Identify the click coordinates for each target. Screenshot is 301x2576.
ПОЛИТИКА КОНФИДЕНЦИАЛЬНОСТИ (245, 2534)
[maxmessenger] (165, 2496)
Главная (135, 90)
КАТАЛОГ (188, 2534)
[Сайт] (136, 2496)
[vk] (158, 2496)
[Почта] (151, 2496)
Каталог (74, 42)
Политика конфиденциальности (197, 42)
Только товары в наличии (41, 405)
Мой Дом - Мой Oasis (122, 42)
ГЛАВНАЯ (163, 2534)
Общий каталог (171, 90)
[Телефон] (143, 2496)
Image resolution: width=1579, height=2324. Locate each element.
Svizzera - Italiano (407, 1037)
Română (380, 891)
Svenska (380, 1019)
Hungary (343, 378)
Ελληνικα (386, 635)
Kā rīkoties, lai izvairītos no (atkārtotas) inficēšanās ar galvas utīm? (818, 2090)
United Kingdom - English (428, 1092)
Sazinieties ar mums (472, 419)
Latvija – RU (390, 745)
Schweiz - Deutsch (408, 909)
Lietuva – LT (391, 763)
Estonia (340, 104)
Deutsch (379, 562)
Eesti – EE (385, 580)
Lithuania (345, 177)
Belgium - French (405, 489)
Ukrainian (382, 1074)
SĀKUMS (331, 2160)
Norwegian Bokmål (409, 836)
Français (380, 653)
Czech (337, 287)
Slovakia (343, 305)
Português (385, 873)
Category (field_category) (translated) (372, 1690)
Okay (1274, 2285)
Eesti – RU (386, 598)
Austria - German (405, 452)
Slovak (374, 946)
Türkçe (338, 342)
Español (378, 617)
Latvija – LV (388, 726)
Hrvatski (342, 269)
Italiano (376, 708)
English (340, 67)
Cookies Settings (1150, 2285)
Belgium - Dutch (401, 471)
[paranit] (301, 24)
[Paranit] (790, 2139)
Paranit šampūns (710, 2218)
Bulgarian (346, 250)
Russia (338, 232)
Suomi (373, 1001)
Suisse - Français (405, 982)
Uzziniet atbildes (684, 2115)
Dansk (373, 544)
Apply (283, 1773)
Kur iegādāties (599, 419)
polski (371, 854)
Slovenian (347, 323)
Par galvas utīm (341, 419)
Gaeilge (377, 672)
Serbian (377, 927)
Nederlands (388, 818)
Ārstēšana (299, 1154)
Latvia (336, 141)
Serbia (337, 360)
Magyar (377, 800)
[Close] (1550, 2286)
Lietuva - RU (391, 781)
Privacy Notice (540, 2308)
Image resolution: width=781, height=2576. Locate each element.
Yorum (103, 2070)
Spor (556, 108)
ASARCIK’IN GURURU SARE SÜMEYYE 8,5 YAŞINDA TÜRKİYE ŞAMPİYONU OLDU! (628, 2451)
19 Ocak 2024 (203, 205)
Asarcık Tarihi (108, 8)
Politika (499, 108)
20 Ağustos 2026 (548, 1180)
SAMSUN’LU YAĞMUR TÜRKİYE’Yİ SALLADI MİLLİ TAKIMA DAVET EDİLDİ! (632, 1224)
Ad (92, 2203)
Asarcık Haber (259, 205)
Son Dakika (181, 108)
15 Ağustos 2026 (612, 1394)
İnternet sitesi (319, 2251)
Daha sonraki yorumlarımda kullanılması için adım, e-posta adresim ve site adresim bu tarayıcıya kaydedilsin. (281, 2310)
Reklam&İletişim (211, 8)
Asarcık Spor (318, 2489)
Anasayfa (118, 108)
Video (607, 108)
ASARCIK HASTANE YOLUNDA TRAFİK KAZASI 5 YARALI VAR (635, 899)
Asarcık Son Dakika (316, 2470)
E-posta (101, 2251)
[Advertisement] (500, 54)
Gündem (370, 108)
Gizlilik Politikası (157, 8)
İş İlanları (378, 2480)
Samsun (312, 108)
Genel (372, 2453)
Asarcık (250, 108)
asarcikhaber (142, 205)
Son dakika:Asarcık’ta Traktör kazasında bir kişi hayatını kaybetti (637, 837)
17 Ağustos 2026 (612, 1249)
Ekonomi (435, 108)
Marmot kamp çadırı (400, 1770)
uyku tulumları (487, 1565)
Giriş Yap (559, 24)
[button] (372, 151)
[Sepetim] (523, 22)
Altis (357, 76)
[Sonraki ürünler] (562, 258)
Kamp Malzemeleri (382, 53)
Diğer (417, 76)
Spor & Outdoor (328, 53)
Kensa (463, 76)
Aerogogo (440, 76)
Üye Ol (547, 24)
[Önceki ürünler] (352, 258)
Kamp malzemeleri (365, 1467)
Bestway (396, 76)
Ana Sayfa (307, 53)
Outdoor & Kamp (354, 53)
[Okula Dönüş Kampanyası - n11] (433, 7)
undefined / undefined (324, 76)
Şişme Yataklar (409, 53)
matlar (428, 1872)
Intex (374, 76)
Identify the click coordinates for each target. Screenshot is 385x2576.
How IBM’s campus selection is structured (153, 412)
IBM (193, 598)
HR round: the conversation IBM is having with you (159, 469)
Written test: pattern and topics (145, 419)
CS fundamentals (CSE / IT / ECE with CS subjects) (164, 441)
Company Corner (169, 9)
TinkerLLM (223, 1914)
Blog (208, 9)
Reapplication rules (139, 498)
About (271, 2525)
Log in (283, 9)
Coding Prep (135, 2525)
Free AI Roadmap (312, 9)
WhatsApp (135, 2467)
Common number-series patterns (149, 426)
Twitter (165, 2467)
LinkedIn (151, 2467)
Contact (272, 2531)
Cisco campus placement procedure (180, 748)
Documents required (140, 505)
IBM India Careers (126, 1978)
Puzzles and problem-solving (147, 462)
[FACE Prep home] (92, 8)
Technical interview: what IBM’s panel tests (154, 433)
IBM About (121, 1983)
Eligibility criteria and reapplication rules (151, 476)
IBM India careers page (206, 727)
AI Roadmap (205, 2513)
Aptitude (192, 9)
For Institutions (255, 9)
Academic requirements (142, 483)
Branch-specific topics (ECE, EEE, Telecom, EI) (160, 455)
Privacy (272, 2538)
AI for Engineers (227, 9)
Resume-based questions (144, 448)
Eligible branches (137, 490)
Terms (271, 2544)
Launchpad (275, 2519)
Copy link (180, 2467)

★ ★ ★

Task to complete – Each line above that contains the word "topics" must be copied.

Final answer –
Written test: pattern and topics (145, 419)
Branch-specific topics (ECE, EEE, Telecom, EI) (160, 455)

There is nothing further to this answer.